• _Aim_
Copy the entries below word for word, everything from the line containing "Where should I click to: Select" down to the line containing "click(x=499, y=32)", with both of those lines included.

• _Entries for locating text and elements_

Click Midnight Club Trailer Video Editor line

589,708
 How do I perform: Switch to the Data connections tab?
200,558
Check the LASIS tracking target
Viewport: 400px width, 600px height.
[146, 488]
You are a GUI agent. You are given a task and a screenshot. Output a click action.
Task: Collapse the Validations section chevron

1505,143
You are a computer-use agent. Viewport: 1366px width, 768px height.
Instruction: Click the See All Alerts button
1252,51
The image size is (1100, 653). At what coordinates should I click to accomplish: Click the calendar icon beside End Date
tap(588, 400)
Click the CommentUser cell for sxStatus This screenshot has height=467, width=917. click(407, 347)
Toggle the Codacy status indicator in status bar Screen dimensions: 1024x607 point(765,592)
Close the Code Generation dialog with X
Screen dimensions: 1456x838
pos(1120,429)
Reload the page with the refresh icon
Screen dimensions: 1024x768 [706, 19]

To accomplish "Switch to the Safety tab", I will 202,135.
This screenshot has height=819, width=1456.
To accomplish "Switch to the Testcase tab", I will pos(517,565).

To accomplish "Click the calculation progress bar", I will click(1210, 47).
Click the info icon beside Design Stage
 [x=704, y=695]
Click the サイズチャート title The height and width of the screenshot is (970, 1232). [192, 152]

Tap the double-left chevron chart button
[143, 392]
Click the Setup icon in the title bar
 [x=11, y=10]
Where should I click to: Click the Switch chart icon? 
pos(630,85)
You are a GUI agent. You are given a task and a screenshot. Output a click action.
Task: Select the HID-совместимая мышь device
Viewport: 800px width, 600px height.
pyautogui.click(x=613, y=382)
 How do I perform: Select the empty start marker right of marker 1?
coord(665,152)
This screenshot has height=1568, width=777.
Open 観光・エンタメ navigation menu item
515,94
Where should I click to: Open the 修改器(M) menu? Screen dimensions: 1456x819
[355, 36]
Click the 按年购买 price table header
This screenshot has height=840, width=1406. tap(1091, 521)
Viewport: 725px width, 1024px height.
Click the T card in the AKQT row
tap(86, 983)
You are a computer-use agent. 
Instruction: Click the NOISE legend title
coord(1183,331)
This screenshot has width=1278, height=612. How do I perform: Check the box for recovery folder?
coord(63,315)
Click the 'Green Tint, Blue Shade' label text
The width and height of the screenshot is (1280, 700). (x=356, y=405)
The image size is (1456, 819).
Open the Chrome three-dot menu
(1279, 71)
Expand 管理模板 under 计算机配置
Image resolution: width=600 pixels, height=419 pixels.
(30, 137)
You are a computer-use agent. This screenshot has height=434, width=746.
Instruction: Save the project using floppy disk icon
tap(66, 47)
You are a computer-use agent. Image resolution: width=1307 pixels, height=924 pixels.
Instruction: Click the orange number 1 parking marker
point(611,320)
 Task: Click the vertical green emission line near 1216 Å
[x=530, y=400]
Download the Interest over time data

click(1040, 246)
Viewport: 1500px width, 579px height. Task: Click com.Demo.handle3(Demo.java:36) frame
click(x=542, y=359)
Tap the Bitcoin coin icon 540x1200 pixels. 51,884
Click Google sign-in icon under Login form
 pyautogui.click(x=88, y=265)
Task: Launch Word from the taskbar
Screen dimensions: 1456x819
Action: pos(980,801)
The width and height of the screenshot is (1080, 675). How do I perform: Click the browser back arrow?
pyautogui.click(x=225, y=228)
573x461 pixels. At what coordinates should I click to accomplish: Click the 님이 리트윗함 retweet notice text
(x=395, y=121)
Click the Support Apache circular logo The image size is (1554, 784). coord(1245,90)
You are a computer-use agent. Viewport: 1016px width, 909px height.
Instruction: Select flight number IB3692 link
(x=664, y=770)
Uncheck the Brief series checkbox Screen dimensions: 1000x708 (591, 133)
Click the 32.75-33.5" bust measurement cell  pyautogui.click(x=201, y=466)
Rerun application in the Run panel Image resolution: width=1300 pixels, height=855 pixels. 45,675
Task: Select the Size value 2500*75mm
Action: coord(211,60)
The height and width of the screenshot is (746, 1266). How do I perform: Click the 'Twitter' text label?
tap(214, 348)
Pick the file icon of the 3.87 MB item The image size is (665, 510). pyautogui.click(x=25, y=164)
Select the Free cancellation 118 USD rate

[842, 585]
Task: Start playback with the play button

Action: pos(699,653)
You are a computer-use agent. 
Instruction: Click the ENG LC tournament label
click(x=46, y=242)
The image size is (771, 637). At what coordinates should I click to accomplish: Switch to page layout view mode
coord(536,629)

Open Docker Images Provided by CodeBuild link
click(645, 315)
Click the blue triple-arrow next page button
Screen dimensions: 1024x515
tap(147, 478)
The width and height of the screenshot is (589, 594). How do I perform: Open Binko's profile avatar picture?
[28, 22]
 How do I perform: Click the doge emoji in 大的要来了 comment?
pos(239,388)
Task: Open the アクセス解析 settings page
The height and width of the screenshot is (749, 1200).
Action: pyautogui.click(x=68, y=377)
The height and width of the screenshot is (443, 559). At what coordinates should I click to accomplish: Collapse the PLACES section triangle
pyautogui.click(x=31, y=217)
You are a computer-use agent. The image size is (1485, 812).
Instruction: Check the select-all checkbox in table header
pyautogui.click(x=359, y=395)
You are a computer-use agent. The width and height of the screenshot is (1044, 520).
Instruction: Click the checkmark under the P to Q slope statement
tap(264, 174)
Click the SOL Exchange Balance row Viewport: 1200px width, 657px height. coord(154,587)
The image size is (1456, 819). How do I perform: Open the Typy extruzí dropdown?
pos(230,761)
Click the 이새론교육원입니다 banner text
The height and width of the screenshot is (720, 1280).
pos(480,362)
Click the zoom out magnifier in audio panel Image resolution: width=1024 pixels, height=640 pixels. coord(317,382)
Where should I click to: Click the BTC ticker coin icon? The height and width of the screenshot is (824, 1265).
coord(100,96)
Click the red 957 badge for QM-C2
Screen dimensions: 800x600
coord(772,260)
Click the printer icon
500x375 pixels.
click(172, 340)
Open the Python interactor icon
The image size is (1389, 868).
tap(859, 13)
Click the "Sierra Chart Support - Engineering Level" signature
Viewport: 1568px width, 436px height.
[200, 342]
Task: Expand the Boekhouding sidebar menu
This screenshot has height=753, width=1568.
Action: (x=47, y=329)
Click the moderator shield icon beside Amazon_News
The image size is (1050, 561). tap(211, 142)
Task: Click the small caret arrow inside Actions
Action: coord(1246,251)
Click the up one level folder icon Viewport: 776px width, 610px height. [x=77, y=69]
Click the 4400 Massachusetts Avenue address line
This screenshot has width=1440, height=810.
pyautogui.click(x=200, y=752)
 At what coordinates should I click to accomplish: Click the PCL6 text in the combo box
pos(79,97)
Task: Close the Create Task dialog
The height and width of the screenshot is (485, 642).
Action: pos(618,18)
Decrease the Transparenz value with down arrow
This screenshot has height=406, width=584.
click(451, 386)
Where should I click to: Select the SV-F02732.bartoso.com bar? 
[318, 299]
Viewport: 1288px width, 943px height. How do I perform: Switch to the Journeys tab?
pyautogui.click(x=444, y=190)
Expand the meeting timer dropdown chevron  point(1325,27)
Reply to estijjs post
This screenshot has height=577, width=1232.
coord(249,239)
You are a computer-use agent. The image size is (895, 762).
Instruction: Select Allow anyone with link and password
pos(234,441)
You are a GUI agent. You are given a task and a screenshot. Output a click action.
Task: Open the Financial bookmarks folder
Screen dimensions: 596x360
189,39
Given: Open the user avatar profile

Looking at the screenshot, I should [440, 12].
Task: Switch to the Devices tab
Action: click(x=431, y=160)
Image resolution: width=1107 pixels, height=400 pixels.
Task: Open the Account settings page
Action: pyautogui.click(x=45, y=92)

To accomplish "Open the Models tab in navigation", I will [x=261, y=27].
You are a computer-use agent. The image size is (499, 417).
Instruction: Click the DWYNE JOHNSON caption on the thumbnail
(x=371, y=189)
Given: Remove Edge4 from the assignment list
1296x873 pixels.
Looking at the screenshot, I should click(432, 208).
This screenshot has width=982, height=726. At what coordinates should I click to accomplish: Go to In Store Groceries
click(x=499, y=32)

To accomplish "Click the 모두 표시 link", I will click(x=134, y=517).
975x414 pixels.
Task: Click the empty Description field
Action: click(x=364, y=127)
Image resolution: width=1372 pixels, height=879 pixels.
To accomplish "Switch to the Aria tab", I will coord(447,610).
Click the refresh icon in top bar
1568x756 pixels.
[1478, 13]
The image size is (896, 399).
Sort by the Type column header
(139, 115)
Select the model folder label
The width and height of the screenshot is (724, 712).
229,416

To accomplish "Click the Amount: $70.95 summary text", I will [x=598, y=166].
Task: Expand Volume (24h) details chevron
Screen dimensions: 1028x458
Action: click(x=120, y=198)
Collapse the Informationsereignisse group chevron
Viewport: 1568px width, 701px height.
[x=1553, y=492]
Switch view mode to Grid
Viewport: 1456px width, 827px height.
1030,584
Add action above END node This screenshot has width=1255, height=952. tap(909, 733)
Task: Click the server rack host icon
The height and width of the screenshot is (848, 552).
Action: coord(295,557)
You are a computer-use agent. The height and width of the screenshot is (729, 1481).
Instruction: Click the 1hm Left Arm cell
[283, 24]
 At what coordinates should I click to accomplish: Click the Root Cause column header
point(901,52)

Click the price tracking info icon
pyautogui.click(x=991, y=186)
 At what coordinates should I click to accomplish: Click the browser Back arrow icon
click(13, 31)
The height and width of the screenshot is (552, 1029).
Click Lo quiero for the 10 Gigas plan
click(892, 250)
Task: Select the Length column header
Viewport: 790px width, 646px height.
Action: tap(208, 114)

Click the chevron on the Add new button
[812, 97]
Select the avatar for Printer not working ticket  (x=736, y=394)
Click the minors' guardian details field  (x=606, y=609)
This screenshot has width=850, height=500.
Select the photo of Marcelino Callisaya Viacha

• _Answer to this exercise_
Where should I click to: Select the SV-F02732.bartoso.com bar? 
[318, 299]
Viewport: 1288px width, 943px height. How do I perform: Switch to the Journeys tab?
pyautogui.click(x=444, y=190)
Expand the meeting timer dropdown chevron  point(1325,27)
Reply to estijjs post
This screenshot has height=577, width=1232.
coord(249,239)
You are a computer-use agent. The image size is (895, 762).
Instruction: Select Allow anyone with link and password
pos(234,441)
You are a GUI agent. You are given a task and a screenshot. Output a click action.
Task: Open the Financial bookmarks folder
Screen dimensions: 596x360
189,39
Given: Open the user avatar profile

Looking at the screenshot, I should [440, 12].
Task: Switch to the Devices tab
Action: click(x=431, y=160)
Image resolution: width=1107 pixels, height=400 pixels.
Task: Open the Account settings page
Action: pyautogui.click(x=45, y=92)

To accomplish "Open the Models tab in navigation", I will [x=261, y=27].
You are a computer-use agent. The image size is (499, 417).
Instruction: Click the DWYNE JOHNSON caption on the thumbnail
(x=371, y=189)
Given: Remove Edge4 from the assignment list
1296x873 pixels.
Looking at the screenshot, I should click(432, 208).
This screenshot has width=982, height=726. At what coordinates should I click to accomplish: Go to In Store Groceries
click(x=499, y=32)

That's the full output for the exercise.